§ Text section
Matt C. Abbott
Pray for the Philippines
By Matt C. Abbott
December 19, 2012

It's not just the U.S. that needs many prayers; so does the Philippines.

    After a 14-year and often-heated battle, the Philippines House of Representatives and the Senate passed the controversial Reproductive Health (RH) bill on third and final reading on Monday, December 17. The legislation, which calls for government-funded contraception and sex education classes, now goes to final committee before heading to the desk of President Benigno Aquino, who has supported the bill....
Apollo F. Salle, a Filipino-American who's active in the respect life ministry at Christ the King Church in Hillside, N.J., had this to say about this most unfortunate development:
    As much as the thought horrifies me, the culture of death has finally reached the shores of the Philippines. And the Philippines finally has its version of Roe v. Wade.

    I was watching a news segment about the passage of this most God-awful RH bill on The Filipino Channel. Filipino Sen. Vicente Sotto, one of the leading pro-life voices in the Philippine Senate, remarked on the Senate floor, 'God the Father, forgive them, for they know not what they're doing!'

    Indeed, the Filipino lawmakers who voted for the passage of this bill have no idea at all what they are getting in to. More to the point, they have no idea what they are getting the Philippines in to. At this point, all I can say is that I weep for the future of Filipino women.

    Filipino men, a great many of whom are notorious for having macho, chauvinistic behavior toward women, will, no doubt about it, be more emboldened to engage in sexual escapades more freely than before. They now know the Filipino women they so successfully used for their masculine pleasure will be the same ones who will show them the avenues of escape from having to face the humongous duties and responsibilities of being fathers (in other words, Filipino men, from here on, can now 'play' without 'paying').

    Not to mention the fact that the numbers of Filipino women facing the horrendous side effects of the contraceptives will definitely have a dramatic increase. During the annual March for Life in Washington, D.C., my heart breaks each time I see those women carrying this gigantic black-and-white placards proclaiming 'I Regret My Abortion.'

    It chills my spine to think that, several years afterwards, I will also see Filipino women carrying those placards in Manila. In the years past, I had been hoping with all my heart that Filipino women will never find it necessary to carry such placards. I guess such hope of mine just got dashed to the ground.
Father Shenan J. Boquet, president of Human Life International, issued the following statement on the development:
    This is terrible news for the Philippines and for the world. The wealthy Western elites who find in the children of the developing world only a threat to be eliminated appear to have won their most coveted crown. They used their billions to exploit the famously corrupt political environment of the last pro-life and pro-family nation in Asia.

§ Dataset content
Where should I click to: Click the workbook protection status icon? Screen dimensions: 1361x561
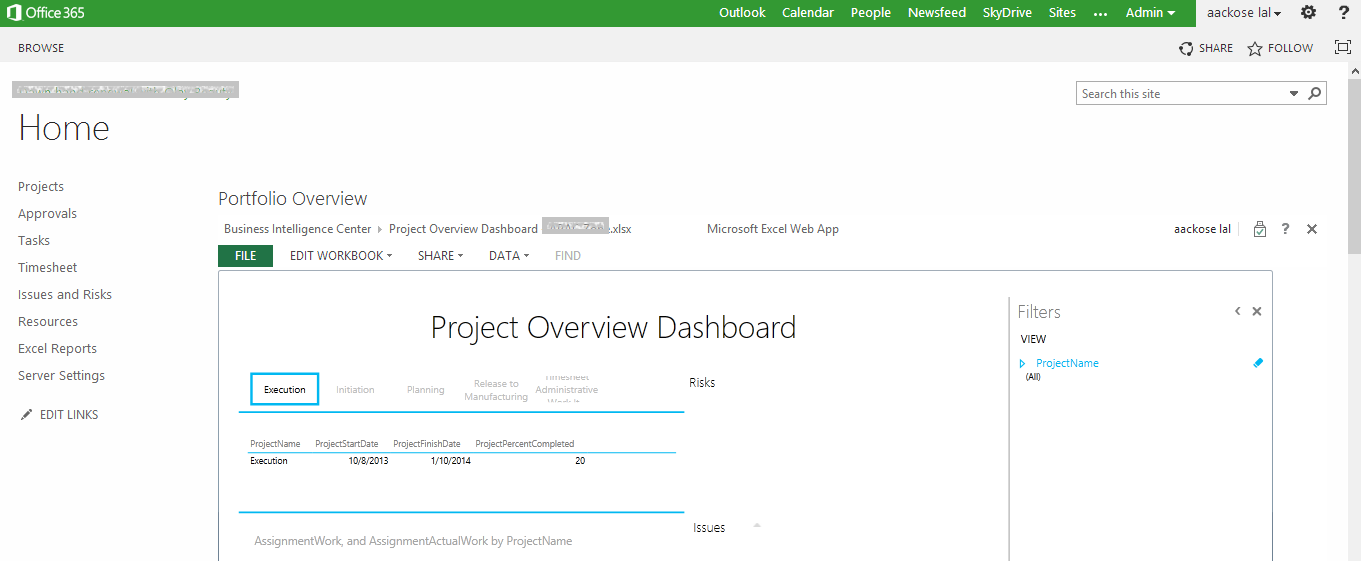[x=1259, y=229]
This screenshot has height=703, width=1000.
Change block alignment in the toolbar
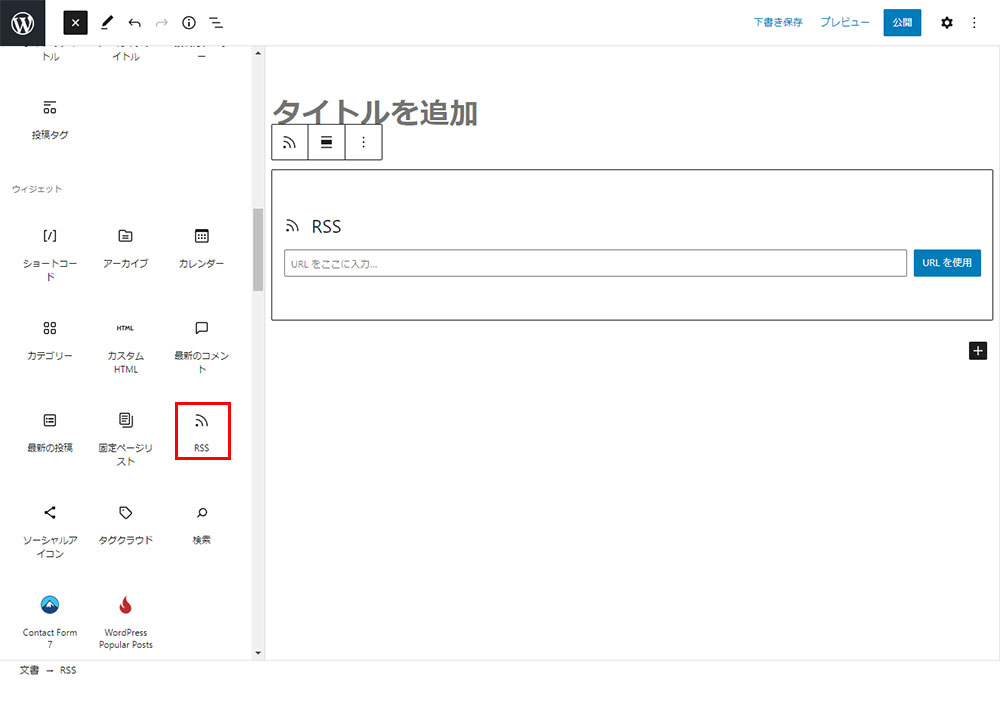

§ Brief
Answer these questions from the column on the Philippines RH bill:
1. On what day did the Philippines House of Representatives and Senate pass the Reproductive Health bill on third and final reading?
2. At which church is Apollo F. Salle active in the respect life ministry?
3. Who is named as president of Human Life International?

§ Response to this exercise
1. Monday, December 17
2. Christ the King Church in Hillside, N.J.
3. Father Shenan J. Boquet